The following therefore intrigues.

Theorem. There is a finite $\Gamma \subseteq \text{ZF}$ such that every transitive proper class model of $\Gamma$ verifies $\text{ZF}$.

I wish to know whether any obstacle prevents formalizing this in $\text{ZF}$. If not, how does that bear on the aforementioned theorem about finite axiomatizability?

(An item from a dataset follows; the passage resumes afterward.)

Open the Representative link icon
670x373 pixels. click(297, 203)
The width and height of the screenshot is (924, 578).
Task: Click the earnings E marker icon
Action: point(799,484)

For instance, if formalization is possible, it seems to follow that $\text{ZF}$ proves that, if $\text{ZF}$ is consistent, then $\Gamma$ has a model refuting $\text{ZF}$. Else "every model of $\Gamma$ verifies $\text{ZF}$" is consistent with $\text{ZF + Con(ZF)}$, which is absurd since the joint theory proves that $\text{ZF}$ both is and isn't finitely axiomatizable. But that's not very interesting. Perhaps the theorem implies something about nonfirstorderizability of transitivity? Do tell!

Here is a proof, the length of which merits apology. Seems formalizable to me!

Proof. We specify $\Gamma$ in stages. First let it contain all axioms of $\text{ZF}$ besides Comprehension and Replacement. Next let $\Gamma$ contain the finitely many instances of Comprehension and Replacement needed, in addition to the above, to prove the facts invoked below about absoluteness and the cumulative hierarchy. Following Kunen, let $\text{En}(i,X,j)$ be the set of $j$-tuples from $X$ satisfying the $i$th formula in $j$ variables, relativized to $X$. Where $\ast$ denotes concatenation, write $\eta(m,n,s,t,A,B)$ for

$m, n \in \omega \wedge t \in B \wedge A \in B \wedge s \in B^n \wedge s\ast\langle t, A \rangle \in \text{En}(m, B, n+2)$

and $\mu(m,n,s,t,A,B,y)$ for

$m, n \in \omega \wedge t \in B \wedge A \in B \wedge s \in B^n \wedge y \in B \wedge s\ast\langle t, y, A \rangle \in \text{En}(m, B, n+3).$

Finally, let $\Gamma$ contain the instance (+)

$\forall m,n,s,A,B\ \exists y\ \forall t\ [t \in y \leftrightarrow t \in A \wedge \eta(m,n,s,t,A,B)].$

of Comprehension, and the instance (++)

$\forall m,n,s,A,B[\forall t \in A\ \exists!y\ \mu(m,n,s,t,A,B,y) \rightarrow \exists Y\ \forall t \in A\ \exists y \in Y\ \mu(m,n,s,t,A,B,y)]$

of Replacement. Let nothing else be in $\Gamma$.

Now suppose $M$ is a transitive proper class model of $\Gamma$. To prove that $M$ verifies $\text{ZF}$, it suffices to check that it verifies arbitrary instances of Comprehension and Replacement. We do the former; the latter is similar, using (++) in place of (+). Let $\theta(w_1, \dots, w_n, t, A)$ be a formula, and take sets $w_1, \dots, w_n, A$ in $M$. By Comprehension in $V$, let $a$ be the set of all $t \in A$ such that $\theta^M(w_1, \dots, w_n, t, A)$. We aim to show that $a$ is an element of $M$.

Since $M$ is transitive and contains $A$, $a$ is a subset of $M$. And since $M$ verifies $\Gamma$, the tuple $s = \langle w_1, \dots, w_n \rangle$ is in $M$. Define a cumulative hierarchy on $M$ by setting $M_\alpha = M \cap V_\alpha$. By the reflection theorem, take $\beta > \text{max rank}(a, A, s, \omega)$ such that $\theta$ and $\Gamma$ are absolute for $M_\beta$, $M$. Now $M_\beta$ is a transitive model of $\Gamma$ containing $w_1, \dots, w_n, A, s, \omega$, and each element of $a$. Moreover, $M_\beta \in M$, since $M$ thinks $V_\beta$ exists.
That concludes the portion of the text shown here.